■ **Study questions**:
a. From the opinion excerpt, quote the passage starting at "Cross-complainants filed an" and ending at "against the Butler parties.".
b. For each statement below, state whether it agrees with the opinion excerpt, answering yes or no and quoting the words of the opinion excerpt that decide it. (i) Sebitna, LLC was one of the cross-defendants that moved for summary judgment on the first amended cross-complaint. (ii) The earlier opinion affirmed the summary judgment in favor of Sebitna, LLC. (iii) The court grants the Butler parties' amended mandate petition.
c. Render this sentence from the opinion excerpt into Spanish: "We dismissed the appeal as to Sebitna, LLC."

■ **Text segment**:
◆ ◆ ◆
Cross-complainants filed an amended mandate petition challenging an order granting summary judgment on their first amended cross-complaint. Cross-complainants are: Butler Enterprises, L.P.; Frank W. Butler and Jean Butler as co-trustees for the Butler Family Trust; and Russell Berney, trustee of various other trusts. For clarity's purpose, we shall refer to cross-complainants as the Butler parties. Cross-defendants, Sebitna, LLC, Weintraub Financial Services, Inc. and Frank Weintraub, moved for summary judgment on the first amended cross-complaint. The summary judgment was final as to Weintraub Financial Services, Inc. and Mr. Weintraub. Sebitna, LLC has a pending second amended complaint against the Butler parties.

Our opinion in Butler Enterprises, L.P. v. Weintraub (Jan. 19, 2017, B268961) [nonpub. opn.] affirmed the summary judgment in favor of Weintraub Financial Services, Inc. and Mr. Weintraub. We dismissed the appeal as to Sebitna, LLC. We now take up the issue of the potential liability of Sebitna, LLC. The amended mandate petition also seeks relief as to Weintraub Financial Services, Inc. and Mr. Weintraub. We deny the Butler parties' amended mandate petition. And we do so as to Sebitna, LLC, along with Weintraub Financial Services, Inc. and Frank Weintraub, the cross-defendants named in the amended mandate petition.
◆ ◆ ◆
■ **Given entries**:
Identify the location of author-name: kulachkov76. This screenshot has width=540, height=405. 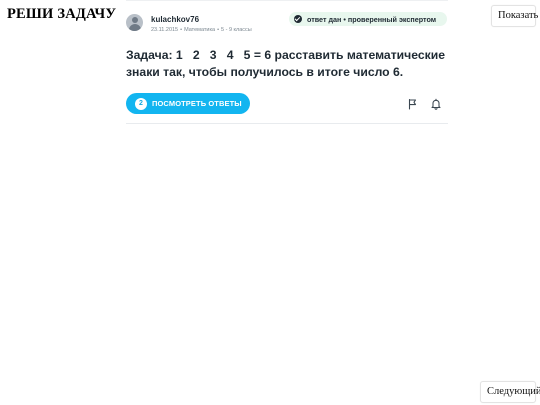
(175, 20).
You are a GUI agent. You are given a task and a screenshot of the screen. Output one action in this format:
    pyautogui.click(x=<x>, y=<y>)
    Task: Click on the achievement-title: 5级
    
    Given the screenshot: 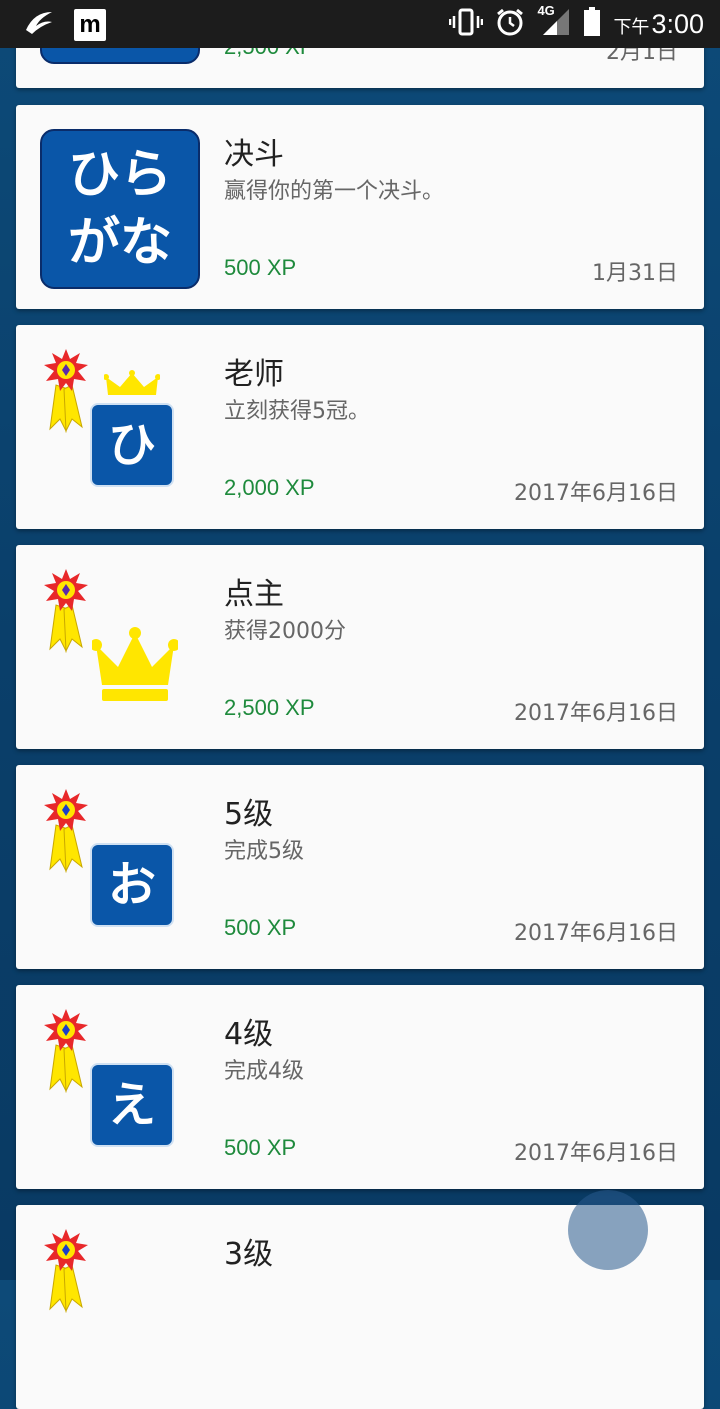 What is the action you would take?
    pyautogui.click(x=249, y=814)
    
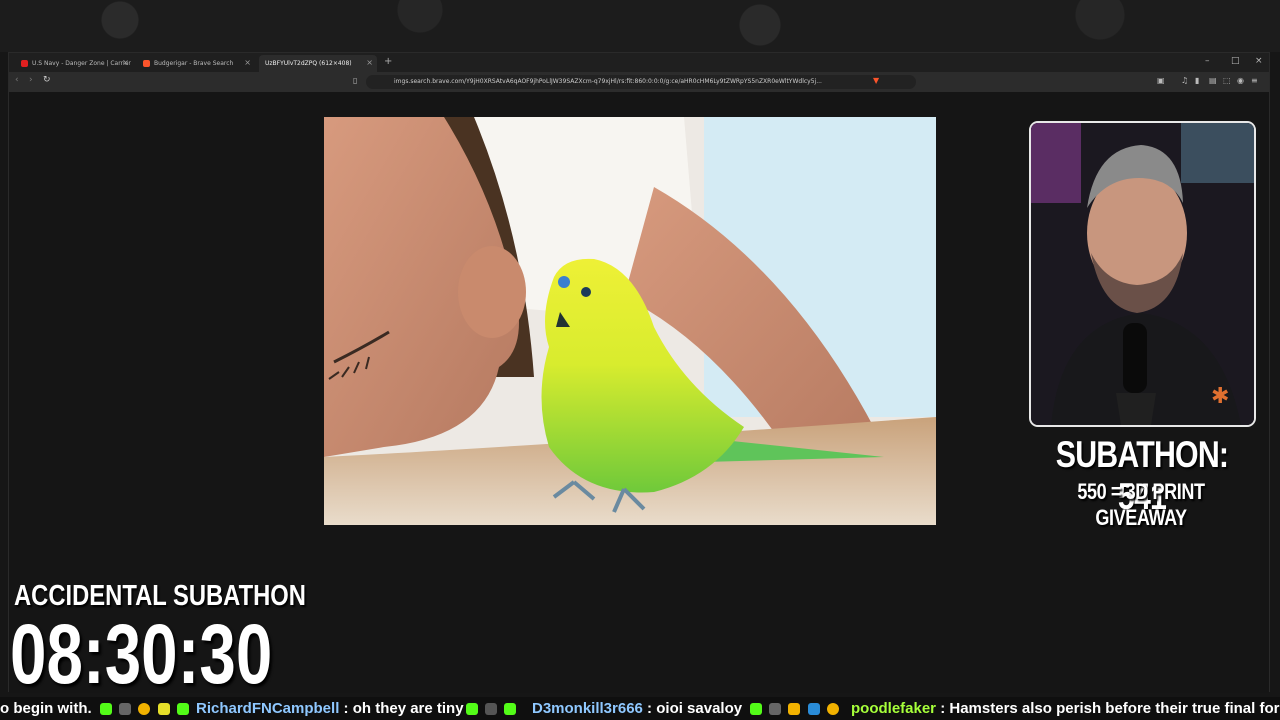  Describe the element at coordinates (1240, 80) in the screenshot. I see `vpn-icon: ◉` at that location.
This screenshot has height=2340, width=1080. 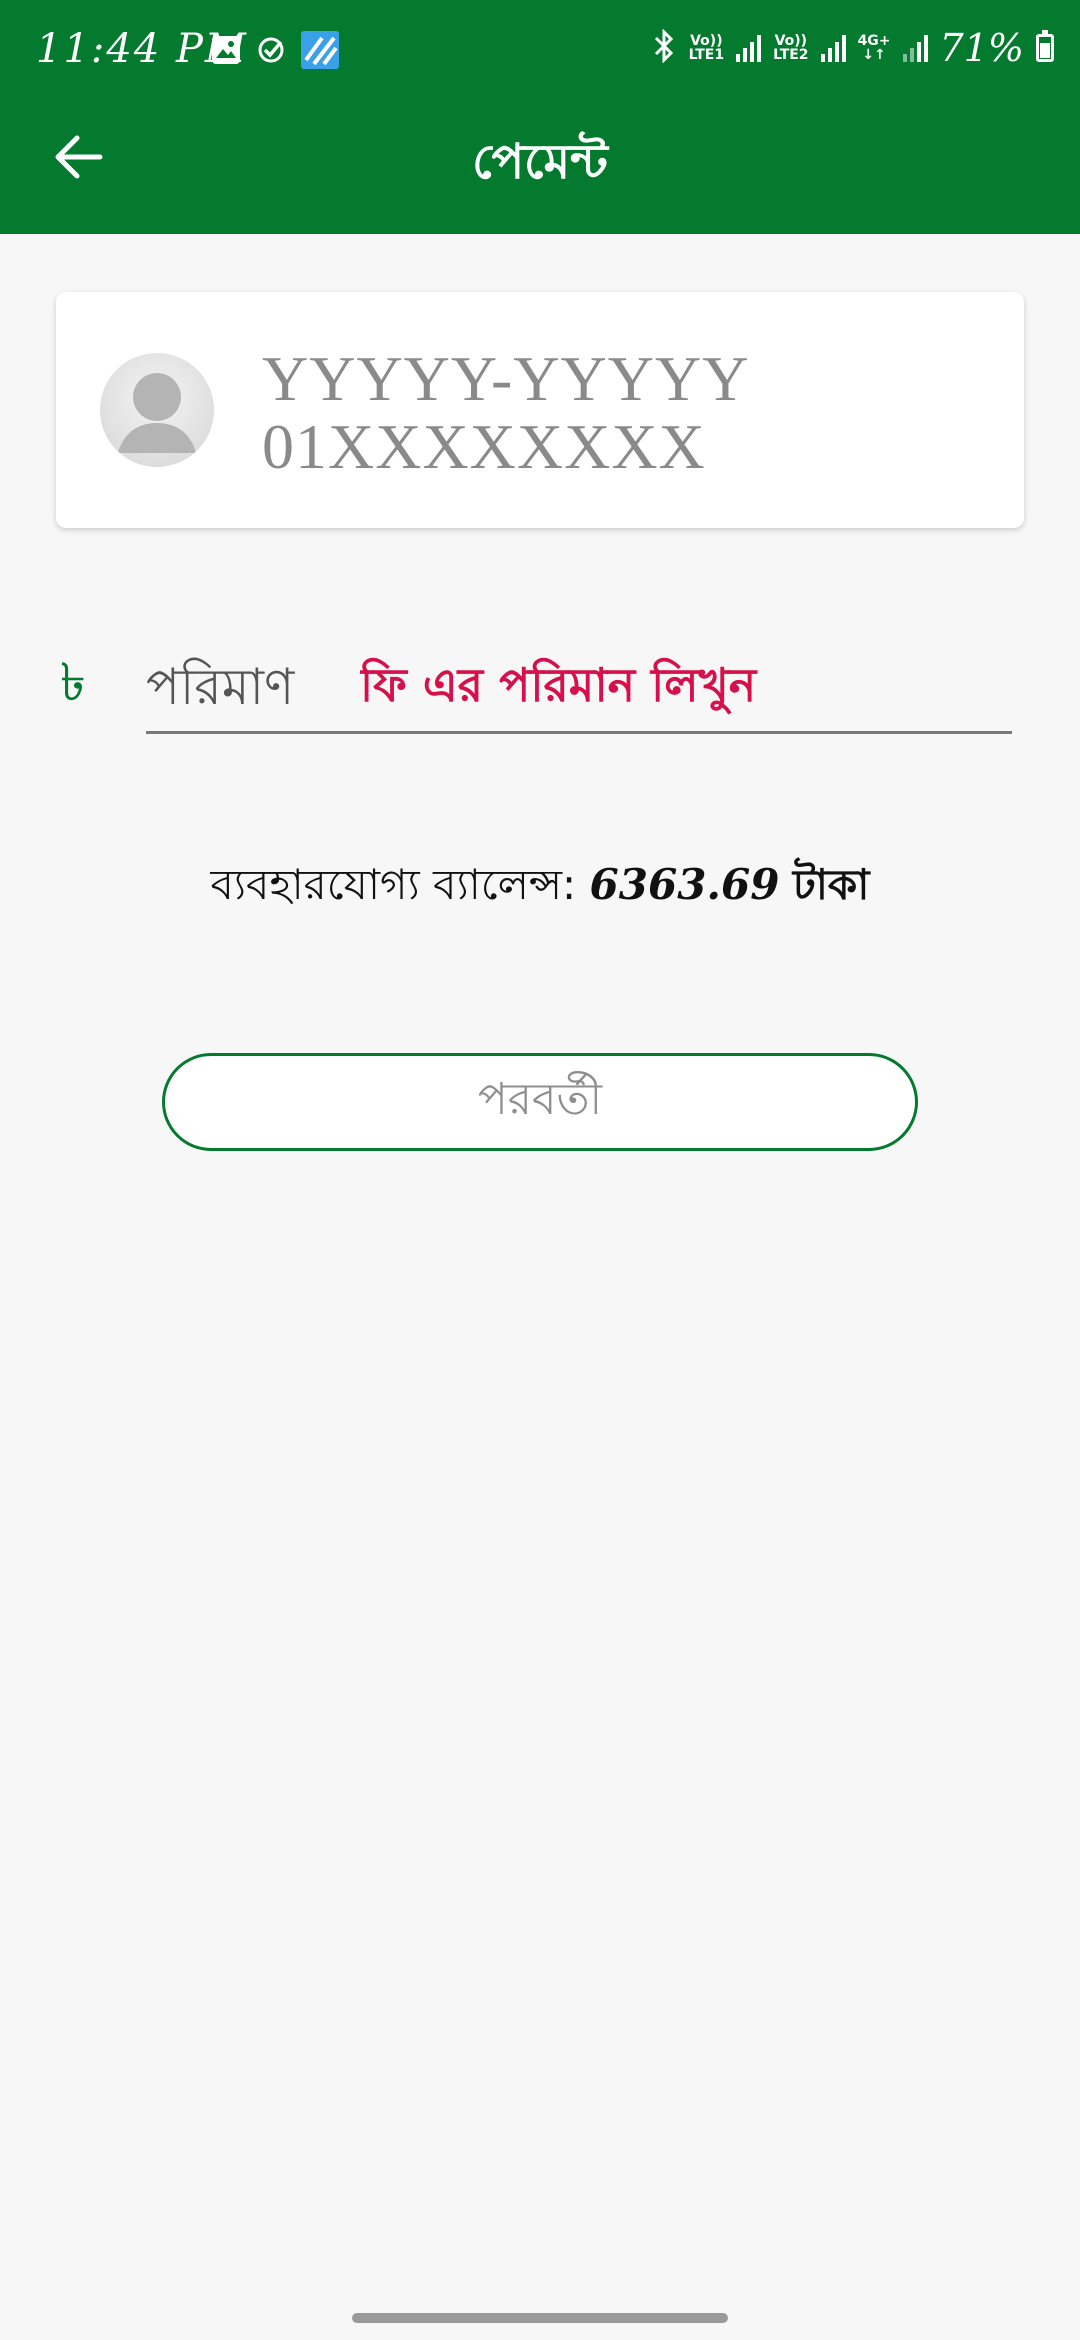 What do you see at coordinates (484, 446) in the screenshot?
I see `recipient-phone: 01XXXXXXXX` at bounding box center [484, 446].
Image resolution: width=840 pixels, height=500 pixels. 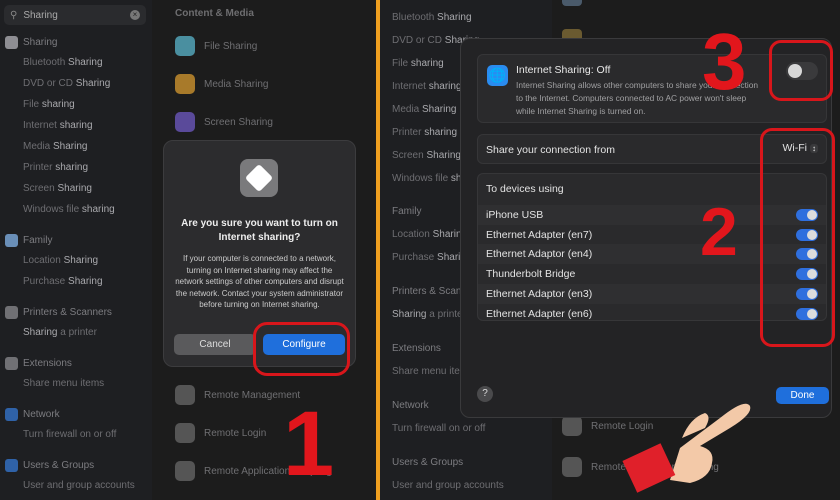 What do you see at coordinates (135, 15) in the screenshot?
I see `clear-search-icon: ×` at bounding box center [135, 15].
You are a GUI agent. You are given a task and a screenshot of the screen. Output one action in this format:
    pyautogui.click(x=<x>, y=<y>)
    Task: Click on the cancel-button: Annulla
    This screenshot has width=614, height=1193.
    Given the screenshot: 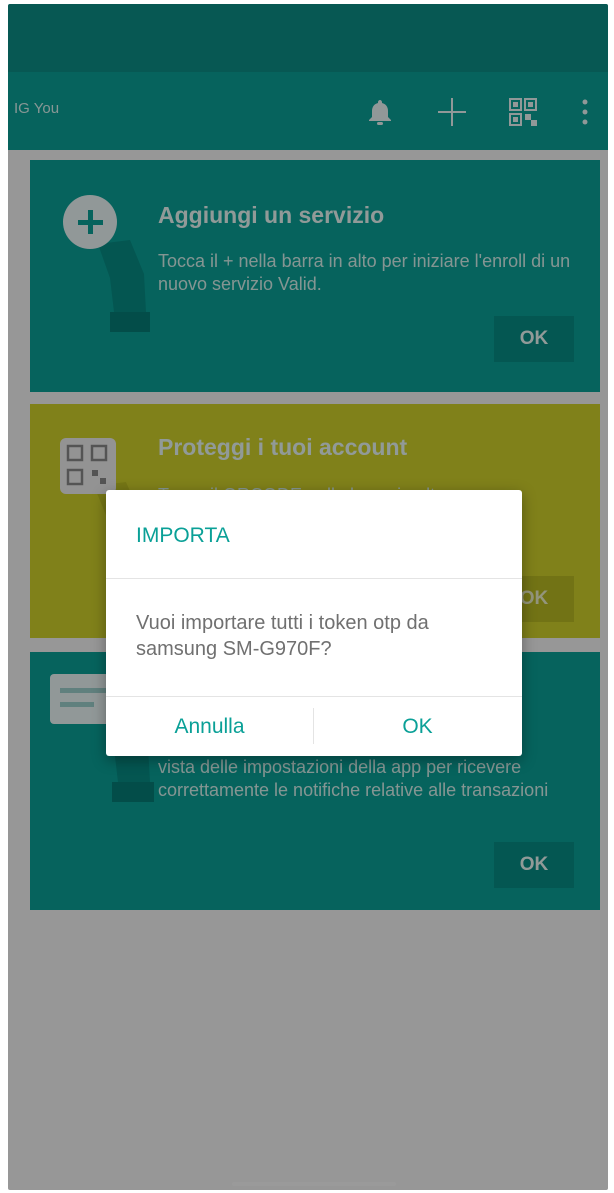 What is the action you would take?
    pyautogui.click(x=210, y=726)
◆ ◆ ◆
■ **Written answers**:
a.
Cross-complainants filed an amended mandate petition challenging an order granting summary judgment on their first amended cross-complaint. Cross-complainants are: Butler Enterprises, L.P.; Frank W. Butler and Jean Butler as co-trustees for the Butler Family Trust; and Russell Berney, trustee of various other trusts. For clarity's purpose, we shall refer to cross-complainants as the Butler parties. Cross-defendants, Sebitna, LLC, Weintraub Financial Services, Inc. and Frank Weintraub, moved for summary judgment on the first amended cross-complaint. The summary judgment was final as to Weintraub Financial Services, Inc. and Mr. Weintraub. Sebitna, LLC has a pending second amended complaint against the Butler parties.

b.
(i) Yes: "Cross-defendants, Sebitna, LLC, Weintraub Financial Services, Inc. and Frank Weintraub, moved for summary judgment on the first amended cross-complaint."
(ii) No: "We dismissed the appeal as to Sebitna, LLC."
(iii) No: "We deny the Butler parties' amended mandate petition."

c. Desestimamos el recurso de apelación respecto de Sebitna, LLC.